Письма к друзьям, этот суррогат литературного творчества, были его излюбленным жанром, главным образом письма к художникам, артистам, ученым. Они исчисляются тысячами. Многие из них обнародованы — к Толстому, Стасову, Антокольскому, Васнецову, Поленову, Яворницкому, Третьякову. Фофанову, Чехову, Лескову, Жиркевичу, Тархановой-Антокольской и многим другим, и, читая их, в самом деле нельзя не прийти к убеждению, что литература такое же призвание Репина, как и писание красками.
Особенно замечательны письма семидесятых-восьмидесятых годов. По своей идейной насыщенности они могут быть поставлены рядом с письмами И. Н. Крамского. Но по блеску красок, по пластике форм, по смелости эмоционального стиля, по взлетам порывистой и необузданной мысли репинские письма той эпохи так же отличаются от писем Крамского, как репинская живопись от живописи этого мастера.
Там, где Крамской резонерствует, размышляет, доказывает, Репин сверкает, бушует, бурлит и «взрывается горячими гейзерами», как выразился о нем Похитонов. Ежедневное писание множества писем и было отдушиной для стремлений художника к литературному творчеству. Оно-то и дало Илье Ефимовичу его писательский опыт, так многообразно сказавшийся в книге «Далекое близкое».

## Задания
A - Перечислите все признаки, по которым, согласно тексту о письмах Репина, его письма той эпохи отличаются от писем Крамского.
B - Воспроизведите фрагмент текста о письмах Репина от слов «Письма к друзьям, этот» до слов «живописи этого мастера.» включительно.
C - Продолжите текст о письмах Репина, начав сразу после его последнего предложения.

## Исходный материал
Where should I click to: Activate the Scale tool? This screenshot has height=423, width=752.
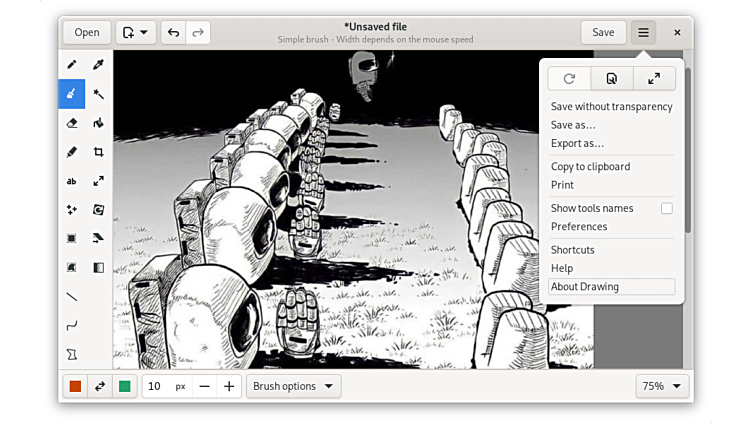tap(99, 181)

## Ответы к заданиям
A -
- по блеску красок
- по пластике форм
- по смелости эмоционального стиля
- по взлетам порывистой и необузданной мысли

B -
Письма к друзьям, этот суррогат литературного творчества, были его излюбленным жанром, главным образом письма к художникам, артистам, ученым. Они исчисляются тысячами. Многие из них обнародованы — к Толстому, Стасову, Антокольскому, Васнецову, Поленову, Яворницкому, Третьякову. Фофанову, Чехову, Лескову, Жиркевичу, Тархановой-Антокольской и многим другим, и, читая их, в самом деле нельзя не прийти к убеждению, что литература такое же призвание Репина, как и писание красками.
Особенно замечательны письма семидесятых-восьмидесятых годов. По своей идейной насыщенности они могут быть поставлены рядом с письмами И. Н. Крамского. Но по блеску красок, по пластике форм, по смелости эмоционального стиля, по взлетам порывистой и необузданной мысли репинские письма той эпохи так же отличаются от писем Крамского, как репинская живопись от живописи этого мастера.

C -
Недаром Стасов восклицал о репинских письмах к нему:
«Какие там изумительные чудеса есть! Какая жизнь, энергия, стремительность, сила, живость, красивость и колоритность! Что ожидает чтецов будущих поколений!»
Характерно, что, в какой бы город ни закинуло Репина, его, как и Чехова, так и тянуло описать этот город, запечатлеть его в слове — верный признак писателя по призванию, по страсти. Прочтите в переписке Репина с друзьями сделанные им в разное время словесные зарисовки Москвы, Петербурга, Чугуева, Батуми, Сухуми, Варшавы, Рима, Неаполя, Лондона, Вены и других городов, и вы увидите, как непреоборимо было его рвение к писательству. Проведя одну неделю в Англии, он с молодой ненасытностью «глотает» (по его выражению) и суд, и парламент, и церкви, и галереи, и Хрустальный дворец, и Вестминстерское аббатство, и театр, и «квартал пролетариев», и Темзу, и Сити. И тотчас же изображает увиденное в письмах к жене и Владимиру Стасову.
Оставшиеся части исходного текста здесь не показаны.